Conviene conocer el cuadro de averías propio de la isla, porque no es el de una vivienda continental. El salitre y la humedad marina atacan herrajes, bisagras, guías de correderas, tornillería, motores de portones y luminarias exteriores, especialmente en primera línea y en cotas altas expuestas al viento. El agua dura de buena parte de Mallorca genera cal que reduce el caudal, calcifica resistencias de termos y acorta la vida de grifería, mamparas y electrodomésticos. Las lluvias intensas y puntuales de otoño ponen a prueba canalones, sumideros, rebosaderos de terrazas y arquetas, que si están obstruidos convierten una tormenta de dos horas en una filtración por el techo. El sol y las temperaturas del verano degradan siliconas, juntas, barnices de madera exterior, toldos y pérgolas. Y en las casas cerradas en invierno, la condensación sin ventilación produce moho en armarios, textiles y esquinas frías. Ninguno de estos problemas es imprevisible; todos son cíclicos y se anticipan con una revisión.

Un buen servicio de handyman no es "alguien a quien llamar cuando algo se rompe", sino un calendario de revisiones con checklist escrito y foto de cada punto. En una villa funciona bien un esquema trimestral. Antes de temporada, entre marzo y mayo: revisión general de fontanería y detección de fugas, presión de agua, sal y regeneración del descalcificador, cuadro eléctrico y diferenciales, comprobación de todos los puntos de luz, arranque y prueba de bomba y depuradora, riego automático y programadores, motores de persianas, portón y toldos, engrase de herrajes y correderas, mobiliario exterior y repaso de silicona en baños y cocina.
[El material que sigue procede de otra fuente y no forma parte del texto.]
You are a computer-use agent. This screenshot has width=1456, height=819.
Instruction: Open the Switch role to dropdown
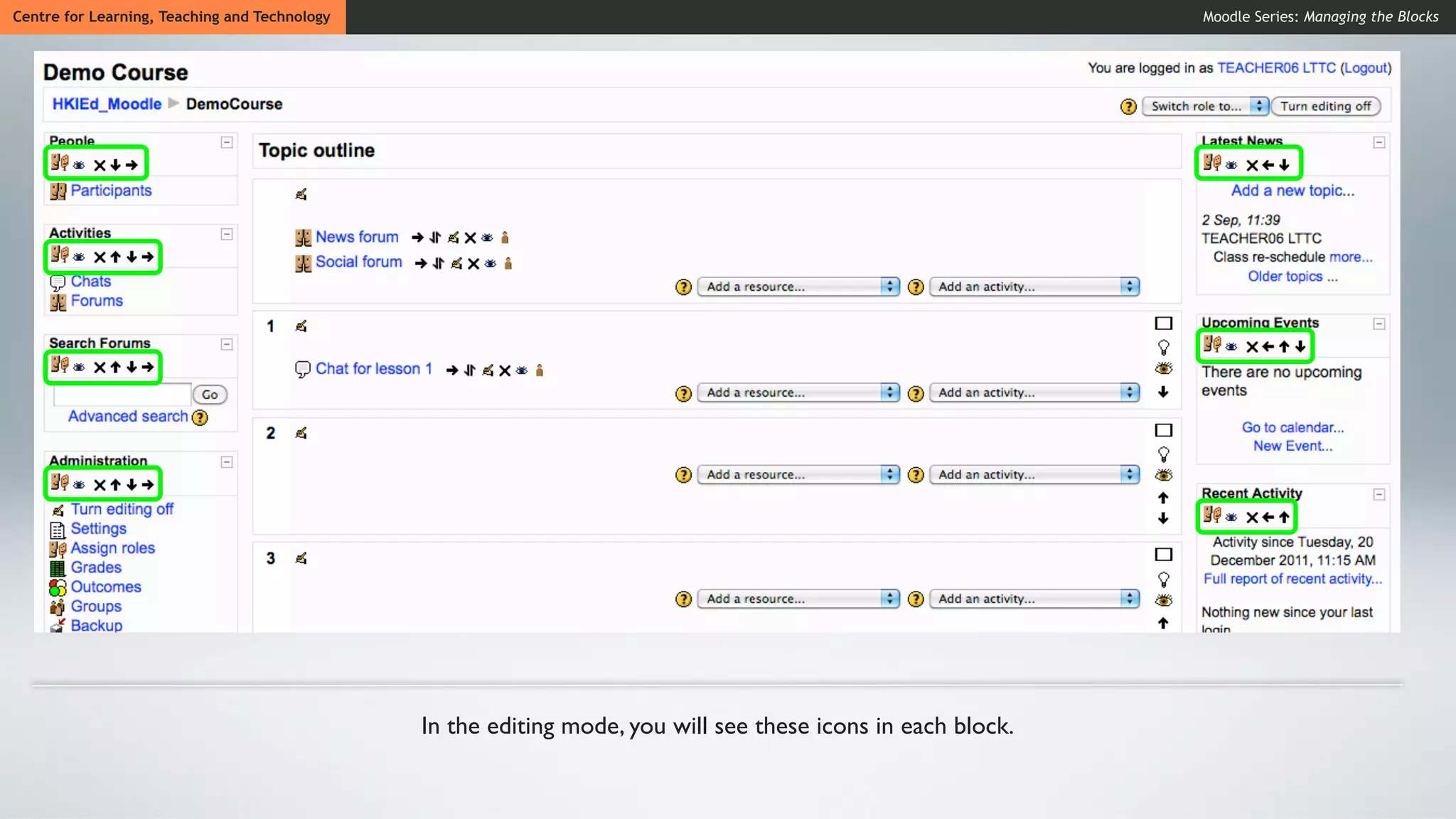[1205, 106]
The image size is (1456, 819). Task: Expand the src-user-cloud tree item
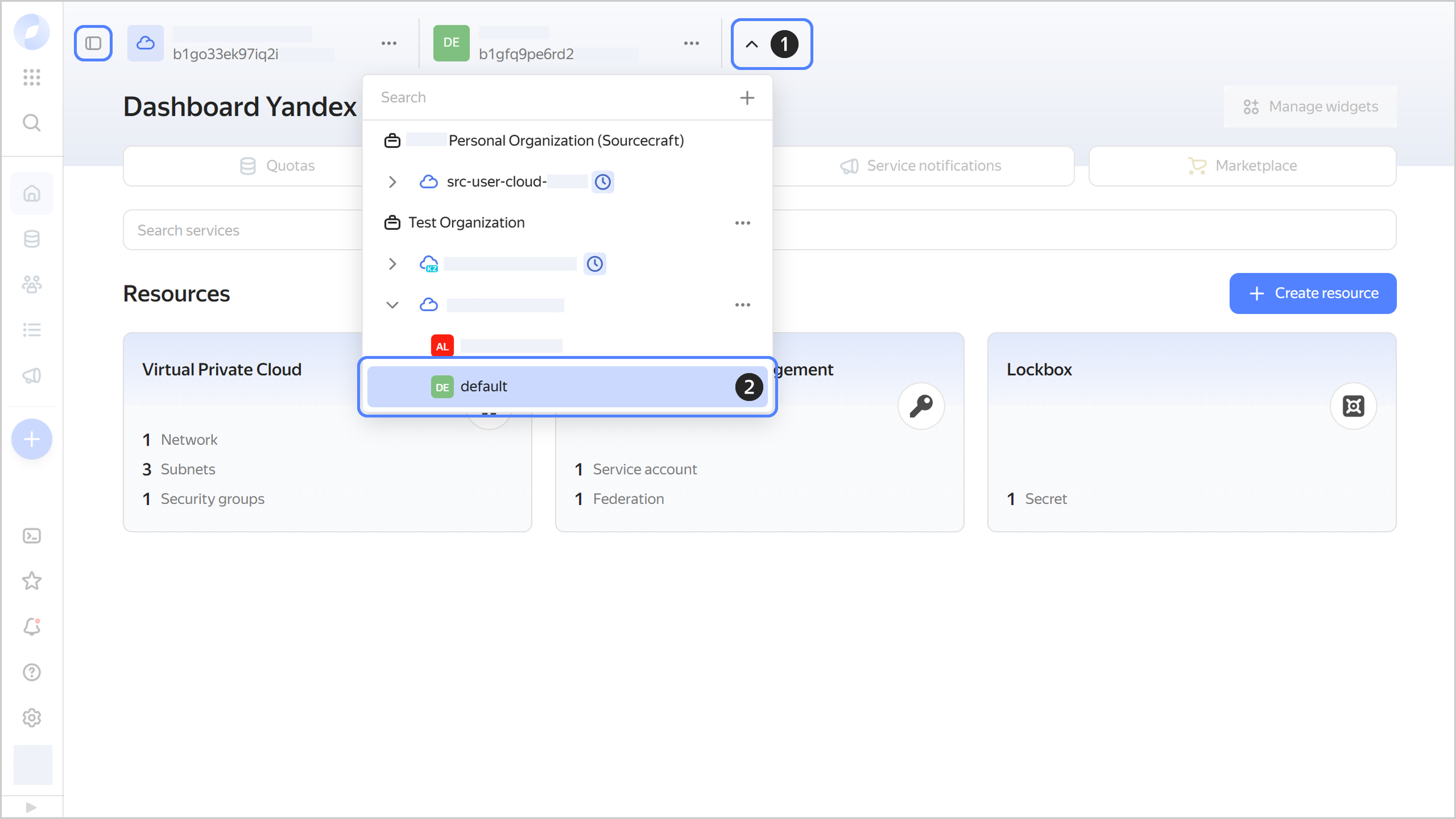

En verano, revisión ligera de alta rotación: climatización y filtros, presión y consumo de agua, iluminación exterior y puntos de riego, más una inspección visual rápida cada dos semanas. En otoño, antes de las lluvias: limpieza de canalones, sumideros, arquetas y desagües de terraza, revisión de cubierta, sellado de carpinterías y juntas. Y en invierno, con la casa cerrada: control de humedad y ventilación programada, purga y protección de instalaciones, revisión de alarma, cámaras y conectividad, y comprobación de que ningún desagüe se ha secado. Añade siempre las revisiones legales y de garantía —caldera, aerotermia, gas, ascensor si lo hay— porque muchas coberturas decaen sin mantenimiento certificado.

La parte operativa importa tanto como la técnica. Pide que cada visita deje un informe con fecha, fotos y estado por partida, y que las incidencias se clasifiquen en tres niveles: resolver en el momento, programar antes de temporada o presupuestar como obra. Esa clasificación es la que evita que un propietario reciba veinte mensajes sueltos durante el año y no sepa qué está pendiente. Conviene también fijar un umbral de gasto autorizado —una cantidad por debajo de la cual el gestor puede resolver sin consultar— porque negociar cada bombilla o cada junta por correo con un propietario en otro país es lo que hace que las cosas pequeñas se conviertan en grandes. Mantén un inventario de la casa con marcas, modelos y fechas de instalación de bomba, clima, electrodomésticos, descalcificador y domótica: acelera cualquier reparación y evita compras equivocadas. Sobre el coste, la orientación honesta es que un plan preventivo anual con visitas trimestrales y un handyman de confianza suele situarse muy por debajo de lo que cuesta una sola urgencia de verano mal resuelta, y que la diferencia real no se mide en la factura, sino en los días de villa inutilizable que te ahorra. Si además la casa se alquila, el mantenimiento preventivo deja de ser un gasto de conservación y pasa a ser directamente protección de ingresos.